Curiosity · Concept

Self-Attention

Self-attention is the core operation of the Transformer. For every token in a sequence, the model computes three vectors — query, key, and value — then scores each token against every other token and mixes values by those scores. The result is a representation for each token that knows about the rest of the sequence.

Quick reference

Proficiency
Intermediate
Also known as
scaled dot-product attention, intra-attention, QKV attention
Prerequisites
Linear algebra (matrix multiplication), Embeddings

Frequently asked questions

What is self-attention?

It is a mechanism where every token in a sequence looks at every other token to decide which ones are relevant, then produces a new representation that blends information from the relevant ones. It is 'self' attention because the sequence attends to itself.

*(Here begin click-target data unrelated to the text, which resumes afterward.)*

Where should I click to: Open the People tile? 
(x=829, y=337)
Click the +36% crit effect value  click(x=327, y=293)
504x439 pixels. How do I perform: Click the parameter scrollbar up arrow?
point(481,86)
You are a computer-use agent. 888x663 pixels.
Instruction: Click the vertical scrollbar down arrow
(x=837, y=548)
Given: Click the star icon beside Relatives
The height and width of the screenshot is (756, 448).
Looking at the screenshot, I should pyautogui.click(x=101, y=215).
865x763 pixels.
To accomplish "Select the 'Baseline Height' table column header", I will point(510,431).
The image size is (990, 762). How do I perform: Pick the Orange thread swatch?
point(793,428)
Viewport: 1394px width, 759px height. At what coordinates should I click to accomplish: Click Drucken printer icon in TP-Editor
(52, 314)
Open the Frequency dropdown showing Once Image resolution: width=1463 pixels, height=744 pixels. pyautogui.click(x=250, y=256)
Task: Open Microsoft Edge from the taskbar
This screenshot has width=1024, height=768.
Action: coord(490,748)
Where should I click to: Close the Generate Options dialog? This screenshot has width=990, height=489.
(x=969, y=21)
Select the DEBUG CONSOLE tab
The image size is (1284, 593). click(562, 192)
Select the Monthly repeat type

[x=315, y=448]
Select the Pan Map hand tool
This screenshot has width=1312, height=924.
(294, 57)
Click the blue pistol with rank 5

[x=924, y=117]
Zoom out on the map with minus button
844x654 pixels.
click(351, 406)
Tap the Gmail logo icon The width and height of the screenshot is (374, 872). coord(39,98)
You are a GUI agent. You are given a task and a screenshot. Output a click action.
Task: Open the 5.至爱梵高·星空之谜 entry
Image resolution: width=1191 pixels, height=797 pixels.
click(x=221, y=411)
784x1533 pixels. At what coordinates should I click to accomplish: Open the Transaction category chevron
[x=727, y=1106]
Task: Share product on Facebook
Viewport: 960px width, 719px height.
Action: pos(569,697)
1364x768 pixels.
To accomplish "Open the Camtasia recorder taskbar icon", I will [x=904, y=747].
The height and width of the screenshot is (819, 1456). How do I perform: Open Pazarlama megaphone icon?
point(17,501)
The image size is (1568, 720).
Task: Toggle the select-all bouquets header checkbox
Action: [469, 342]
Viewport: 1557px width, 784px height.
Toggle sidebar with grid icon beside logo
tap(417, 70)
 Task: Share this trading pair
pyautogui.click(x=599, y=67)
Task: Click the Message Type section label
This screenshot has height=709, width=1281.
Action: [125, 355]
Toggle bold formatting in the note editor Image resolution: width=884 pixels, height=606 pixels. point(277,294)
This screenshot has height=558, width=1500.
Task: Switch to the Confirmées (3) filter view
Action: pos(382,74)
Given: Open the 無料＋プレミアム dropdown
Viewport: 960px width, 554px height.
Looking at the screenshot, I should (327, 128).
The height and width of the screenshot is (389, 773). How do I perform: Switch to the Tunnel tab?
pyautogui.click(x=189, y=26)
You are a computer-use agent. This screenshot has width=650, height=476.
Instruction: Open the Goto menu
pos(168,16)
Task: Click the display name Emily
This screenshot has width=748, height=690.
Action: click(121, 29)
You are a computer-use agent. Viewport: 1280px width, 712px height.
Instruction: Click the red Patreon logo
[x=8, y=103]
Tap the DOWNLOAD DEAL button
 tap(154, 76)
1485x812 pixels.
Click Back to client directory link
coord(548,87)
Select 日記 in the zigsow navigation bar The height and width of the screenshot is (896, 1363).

What are Q, K, V in attention?

Each token's embedding is multiplied by three learned weight matrices to produce a query (what this token is looking for), a key (what this token offers), and a value (the actual content). The dot product of queries with keys gives attention scores, which then weight the values.

Why is attention scaled by 1/sqrt(d)?

Without scaling, the dot product QK^T grows in magnitude with the dimension d, pushing the softmax into saturating regions with near-zero gradients. Dividing by sqrt(d) keeps variance stable and training well-conditioned.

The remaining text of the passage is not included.